The recent controversy sparked by the suspension of a little known student group called the Ambedkar Periyar Study Circle at IIT-Madras has again brought to fore the question of allowing politics in universities. The worst fears of the detractors seem to be in revisiting the horrors of the 80s when student politics often led to violence between factions, even leading to murders. Many a times students were used as muscle men by mainstream parties and the local university politics became a proxy for a larger game play.
The concerns are not unfounded but the solution that got employed has been most stifling – complete ban on all political activities on campus. In many cases, the student unions have been dissolved too. My alma mater BHU is a good example where University politics had simply overwhelmed the campus culture. Student politicians would decide not to pass their courses so that they could continue to stand for elections or continue to enroll in masters and then PhD courses in departments where faculty members were also more inclined towards politics than academics. Things went to a boil in the 90s and two students died, post which the student union was dissolved and politics banished from the campus. In the following years, the university got back its academic mojo with multiple faculties climbing various nationwide rankings. In parallel, we created a sterile atmosphere in the university when it came to political engagement and the number of politician alumni from the university is on a fast decline.
This is typical of the blunt knife approach often seen in India. To prevent crimes at night, the recommended approach is to close all shops and advise people to stay indoors. Taken to its logical conclusion: if there were no people then we would have no problems in life. The challenges of university politics need to be solved rather than throwing the baby with the bath water. Violence was an issue in the past and the solution is to impose the rule of law. If academic excellence is the goal of a particular institution then there are many ways to impose that too – mandatory attendance, minimum marks to be a candidate and so on. There is no one size fits all and each university should evolve rules and norms that fit with its culture. Mostly, politics should be like an extra-curricular activity in college that should compete with cultural, sports, literary and other activities in capturing a student’s attention. A bold faculty could even craft its instructional design around political activities.

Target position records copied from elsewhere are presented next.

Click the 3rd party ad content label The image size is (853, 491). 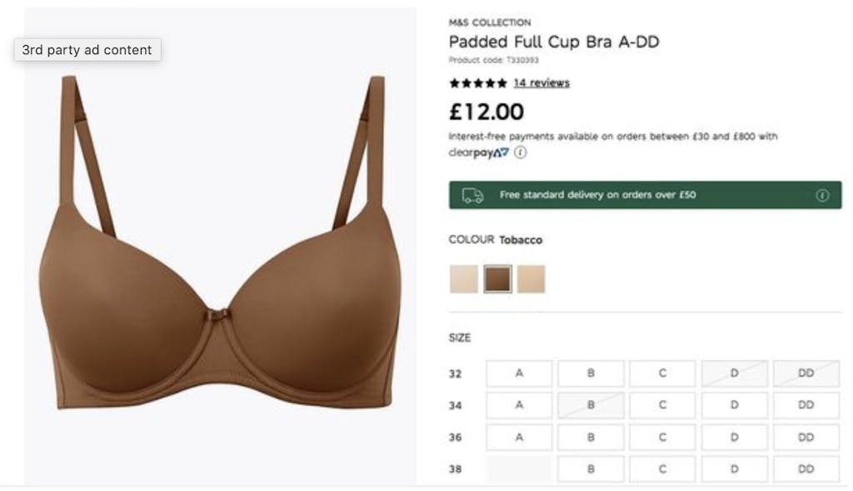click(87, 49)
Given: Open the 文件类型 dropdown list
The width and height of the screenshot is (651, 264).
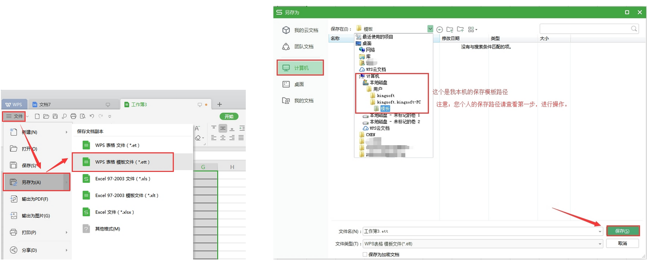Looking at the screenshot, I should pyautogui.click(x=600, y=244).
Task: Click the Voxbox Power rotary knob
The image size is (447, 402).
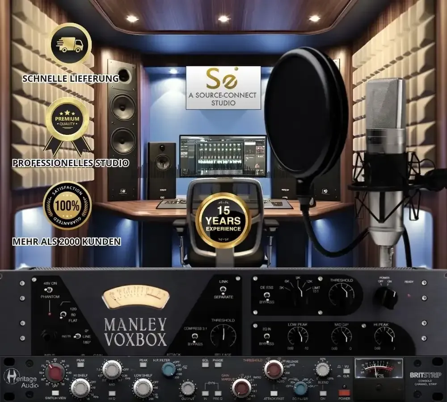Action: point(385,297)
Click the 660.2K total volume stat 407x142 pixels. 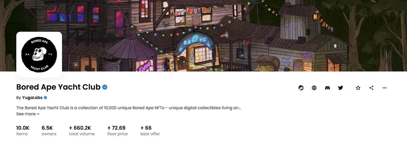tap(82, 131)
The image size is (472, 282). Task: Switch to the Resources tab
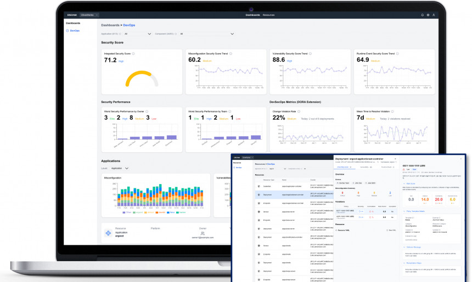(268, 15)
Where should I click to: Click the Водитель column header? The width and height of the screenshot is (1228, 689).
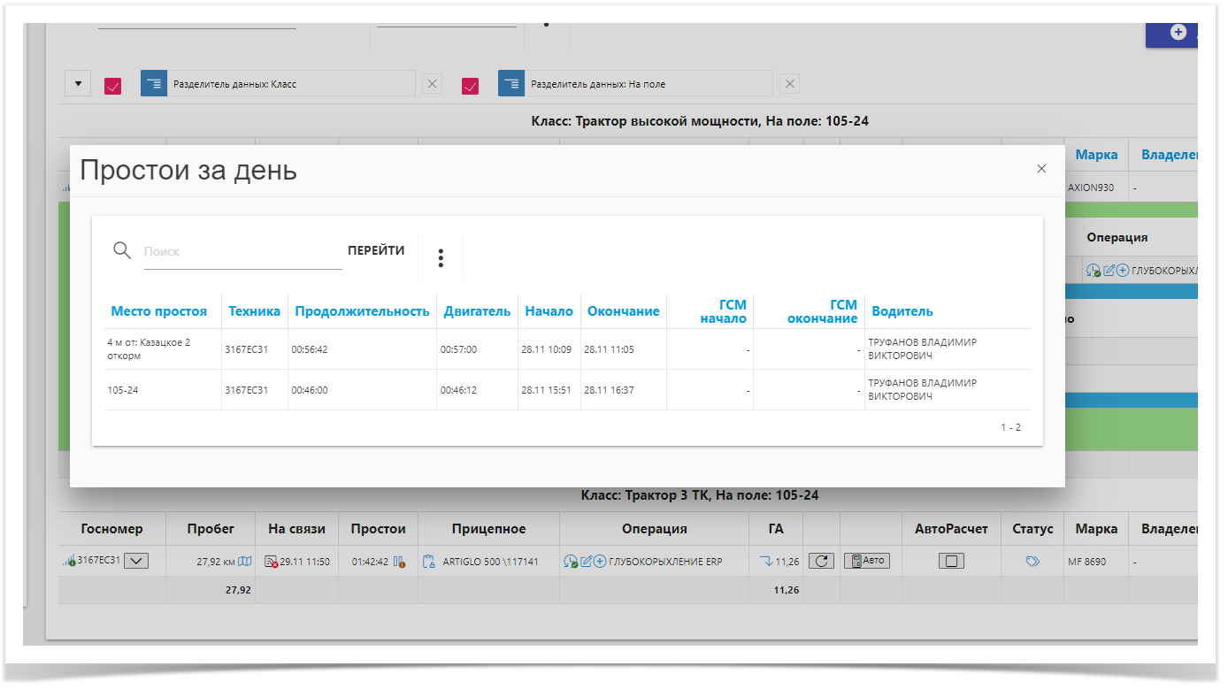pyautogui.click(x=902, y=311)
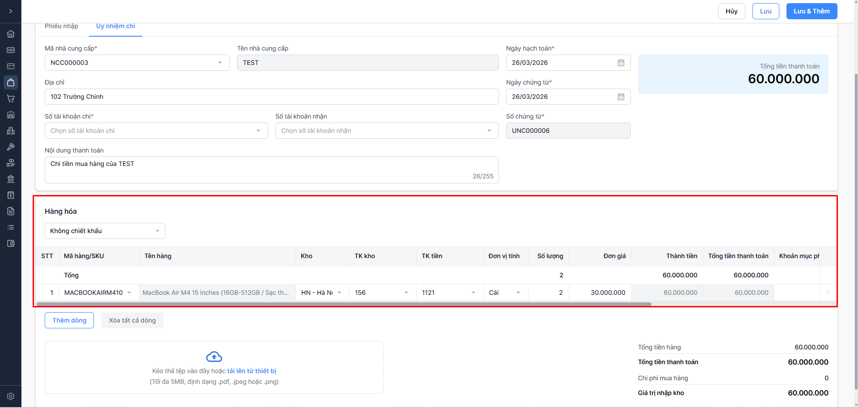
Task: Click the Lưu & Thêm button
Action: click(812, 11)
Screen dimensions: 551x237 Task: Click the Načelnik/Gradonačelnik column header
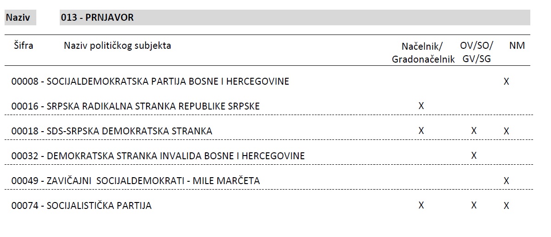pos(423,52)
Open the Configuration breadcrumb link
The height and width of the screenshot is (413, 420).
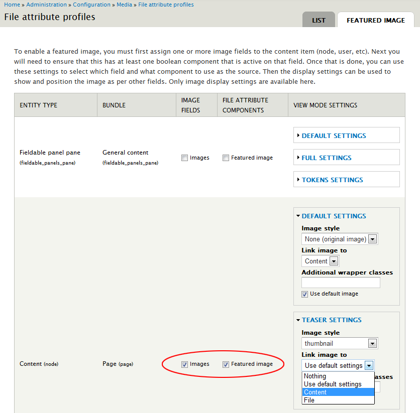click(92, 5)
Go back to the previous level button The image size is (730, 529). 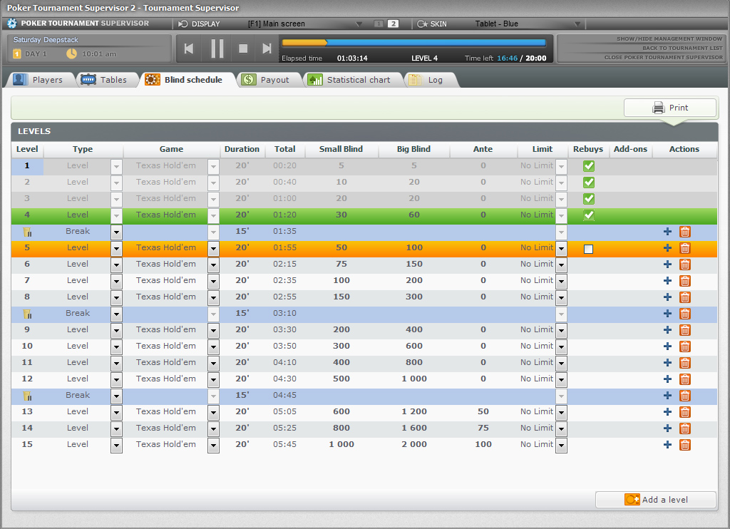click(x=189, y=48)
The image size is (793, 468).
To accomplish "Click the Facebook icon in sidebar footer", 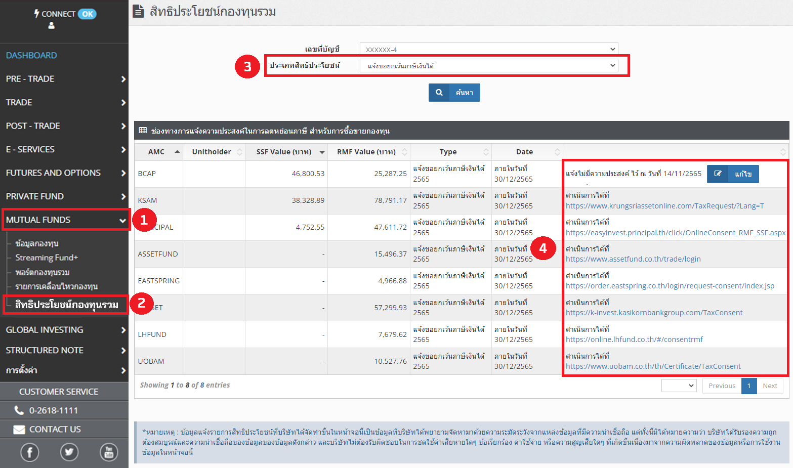I will (29, 452).
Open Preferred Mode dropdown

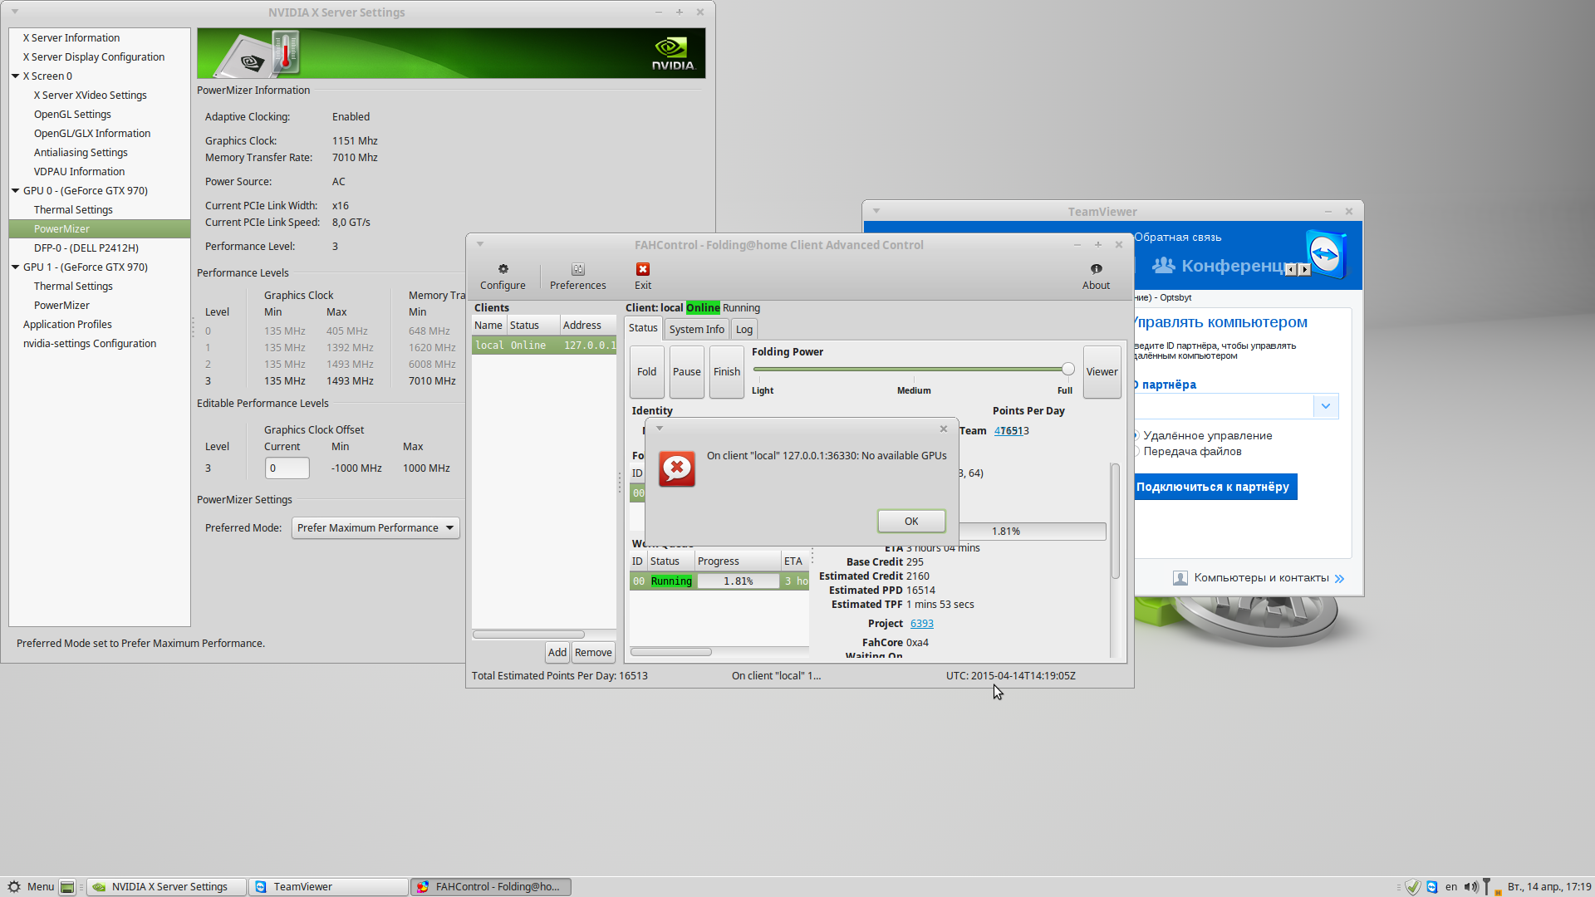(x=375, y=528)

University politics also provides an easy ramp for new talent to come into the system. For a country so young, it is tragic that the average age of the political class is more than twice the average age of the country. The young politicians are mainly family members of older politicians since genuine challengers from below are in short supply.
The last few years have seen a huge engagement from the student community in the India Against Corruption campaign and then as volunteers for various political parties in the general elections. Both of these events demonstrated the potential that youngsters have in India to contribute to the national political agenda. However, in the absence of politics in the iniversities, we will only see this community in support roles and being utilised by the larger parties or activist groups as ‘man-power’. Genuine leadership will emerge only through the competition and tussle of student politics leading to fresh ideas that provide relief from the same-old of current Indian politics.
The last thing we need in this country is for politics to become a ‘dirty’ word and people pleading to keep elite institutions away from it. If anything, elite institutions should be role models on how politics should be done.
Saurabh Chandra is a tech entrepreneur with an interest in policy.